Required work »
Copy the records that follow exactly as written, but not their pictures.

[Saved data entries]
*** Block opens ***
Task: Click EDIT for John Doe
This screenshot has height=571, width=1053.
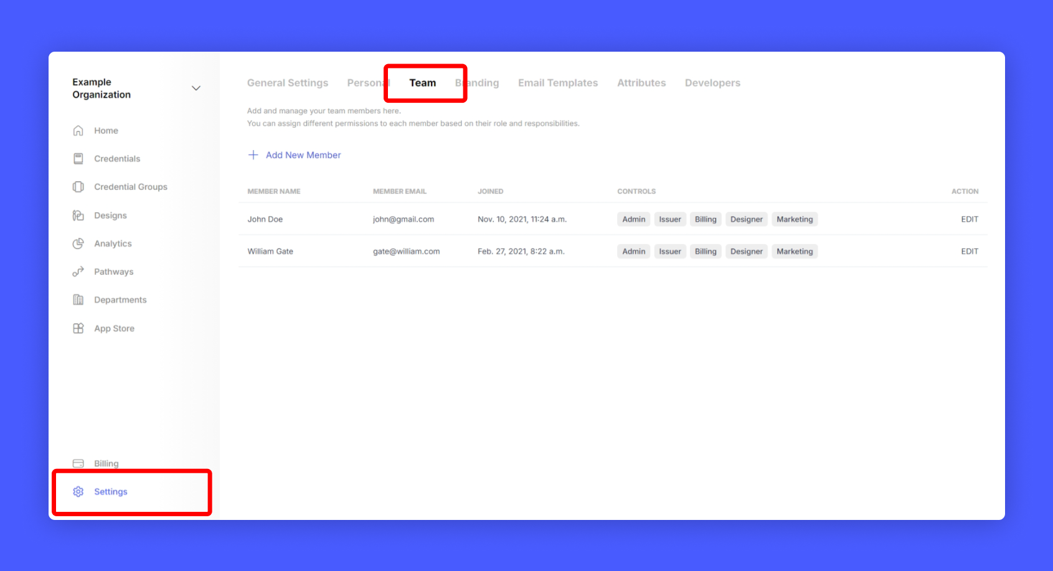Action: tap(969, 219)
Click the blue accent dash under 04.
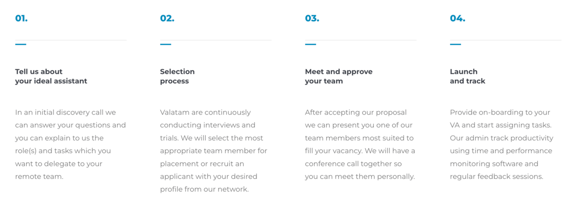The height and width of the screenshot is (200, 565). click(456, 44)
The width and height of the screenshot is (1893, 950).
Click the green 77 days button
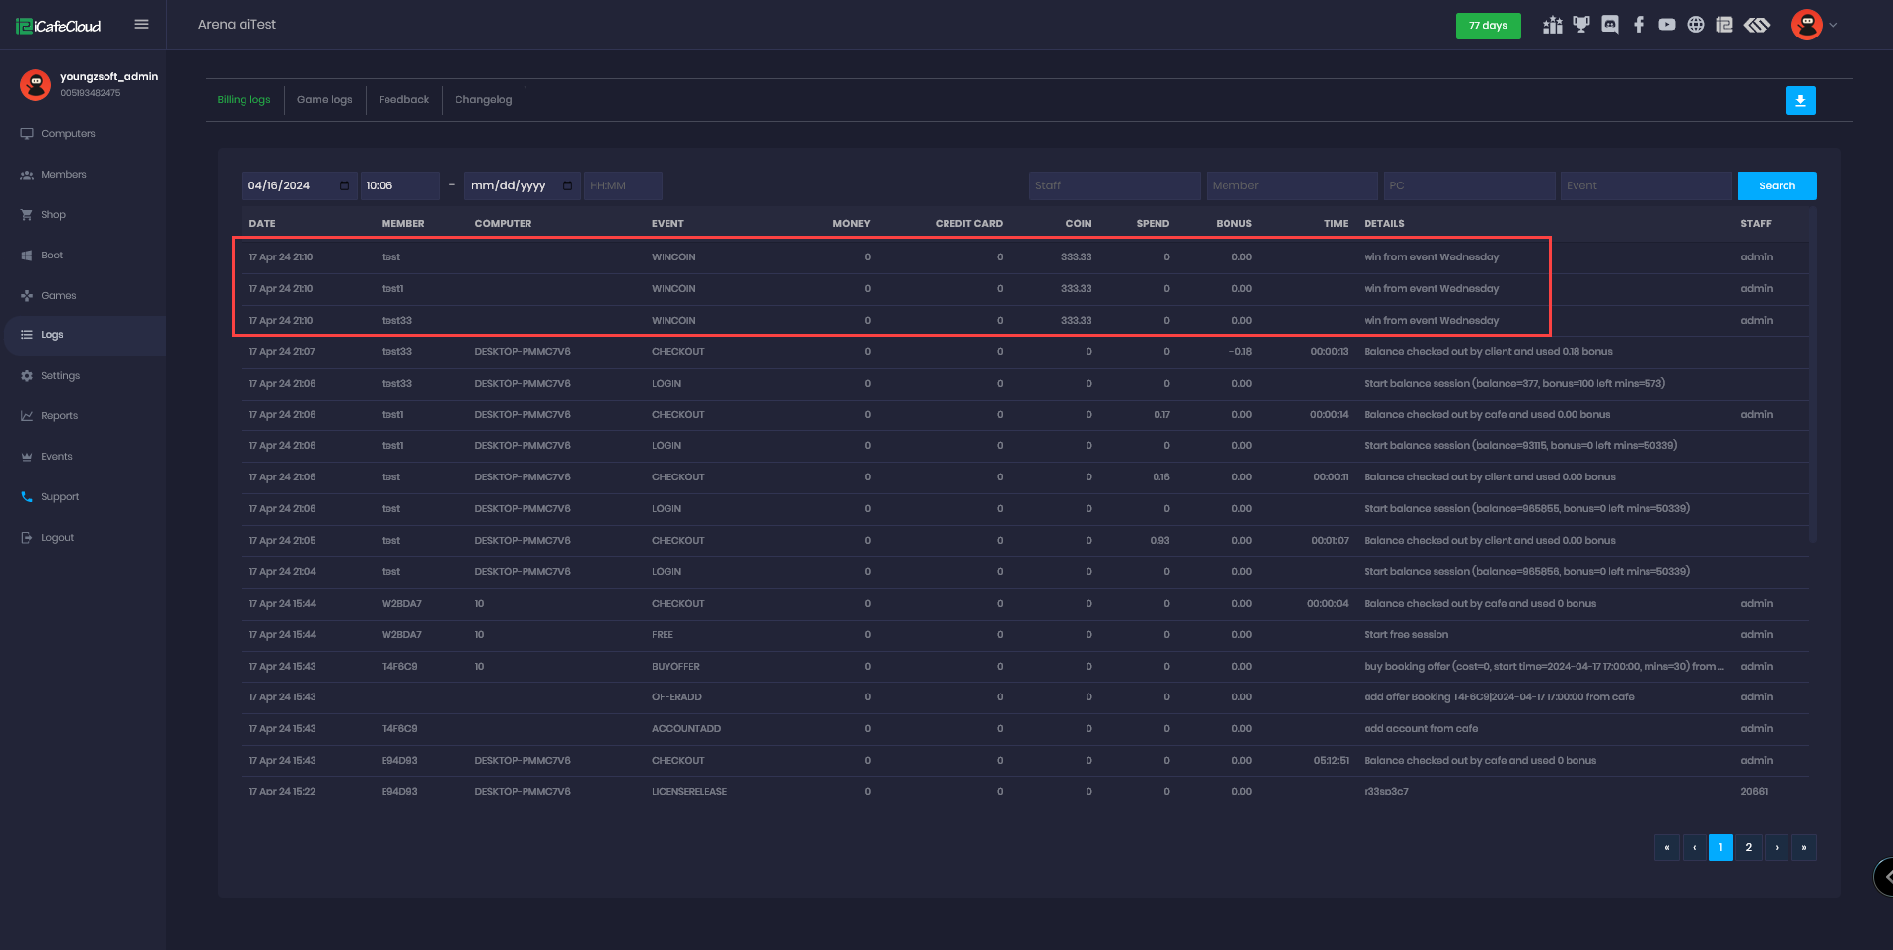1488,26
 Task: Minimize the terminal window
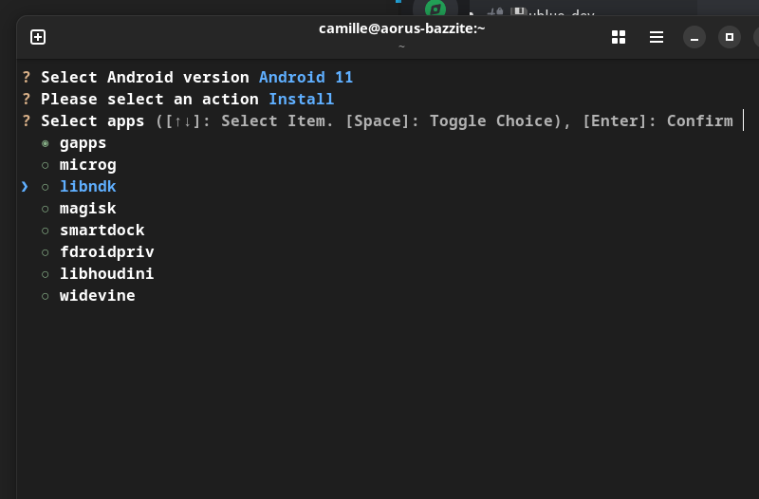[x=694, y=38]
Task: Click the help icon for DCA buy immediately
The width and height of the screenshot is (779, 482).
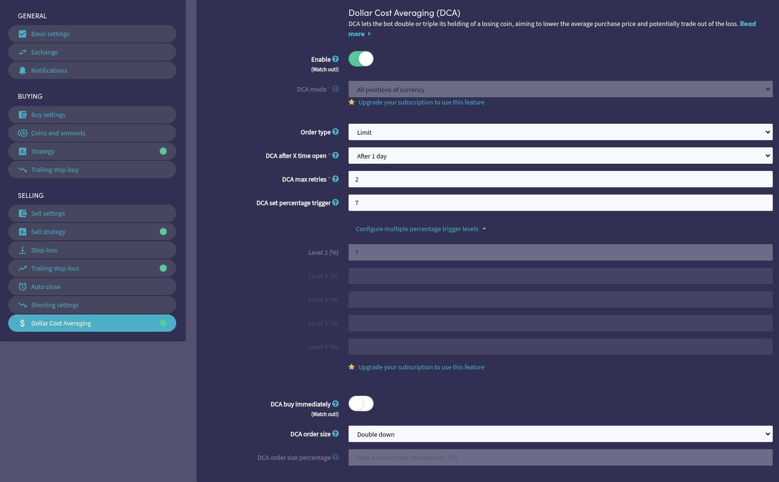Action: pos(336,404)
*** Block closes ***
Solution to this problem »
Task: Click EDIT for John Doe
This screenshot has height=571, width=1053.
Action: tap(969, 219)
Click the blue accent dash under 04.
The height and width of the screenshot is (200, 565). click(456, 44)
The width and height of the screenshot is (1893, 950).
Click the green 77 days button
1488,26
 Task: Minimize the terminal window
[x=694, y=38]
Task: Click the help icon for DCA buy immediately
The width and height of the screenshot is (779, 482).
Action: pos(336,404)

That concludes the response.